Wed, 17 Jul 2013 - 3:45 PM CST

The Christian Evangel
The first edition, dated July 19, 1913, of what later would be known as the Pentecostal Evangel.

The centennial of the Assemblies of God is approaching - April 2014. However, what many people may not realize is that the weekly Pentecostal Evangel magazine, often referred to as the voice of the Assemblies of God, preceded the birth of the Assemblies of God by nine months.

The magazine was originally launched as The Christian Evangel by Pentecostal believers, Joseph James Roswell Flower and Alice Marie Reynolds Flower (later known as "Mother Flower"), in July 1913. Flower would be elected the first secretary of the newly formed Fellowship in 1914 and the magazine continued to be produced, but now officially representing the Assemblies of God.

In 1915, the magazine's name was changed to The Weekly Evangel.
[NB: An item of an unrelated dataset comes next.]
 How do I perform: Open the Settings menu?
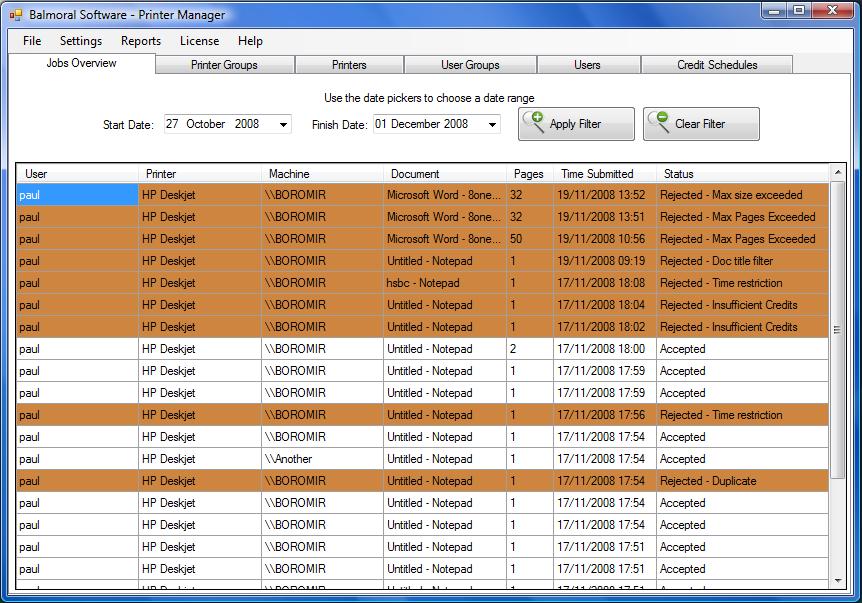pyautogui.click(x=80, y=41)
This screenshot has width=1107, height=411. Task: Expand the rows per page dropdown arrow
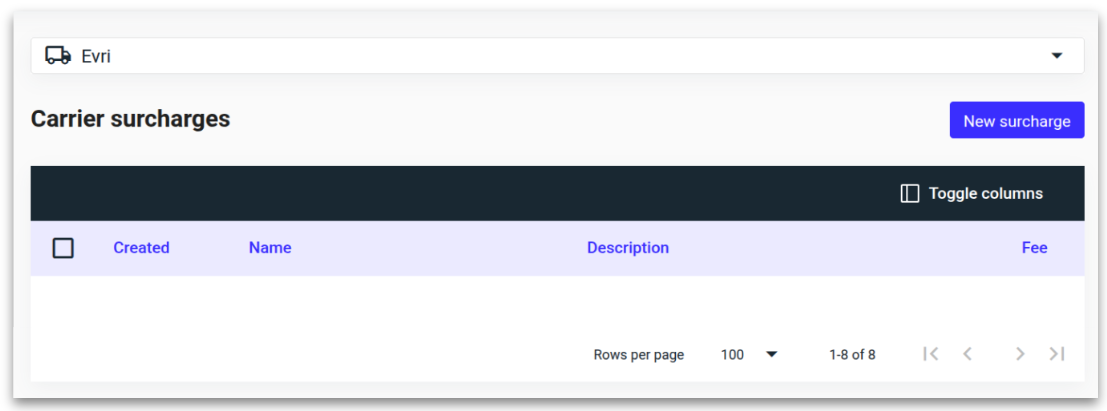[771, 354]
It reverted back to The Christian Evangel in 1918 before becoming The Pentecostal Evangel in 1919. In 1974, "The" was formally dropped from the magazine's name.

"For the past 100 years, the Pentecostal Evangel has served as the communications glue that has held our Movement together," says General Superintendent George O. Wood. "It has carried defining doctrinal truths, told countless stories from missionaries and pastors of God's miraculous work in our day, and offered article after article that inspires, informs, and motivates us to live for the Lord."

Ken Horn, editor of the Pentecostal Evangel, says that the Evangel has adapted over the decades to better communicate the gospel message, but has never wavered from its original calling.

Ken Horn
Horn

"Through the years the magazine has changed as needed to effectively communicate with a culturally changing readership." Horn says. "But in the midst of these changes, the 'Evangel' has always remained true to its mission - communicating the gospel, teaching the Word of God, sharing testimonies of those whose lives have been dramatically transformed, and prophetically speaking to the issues of the day."

The original July 19, 1913, edition of The Christian Evangel, can be viewed online through the efforts of the Flower Pentecostal Heritage Center (named after J. Roswell Flower) by clicking here. However, only a partial edition of this historic work has ever been found and preserved (contact the FPHC to donate historic AG materials).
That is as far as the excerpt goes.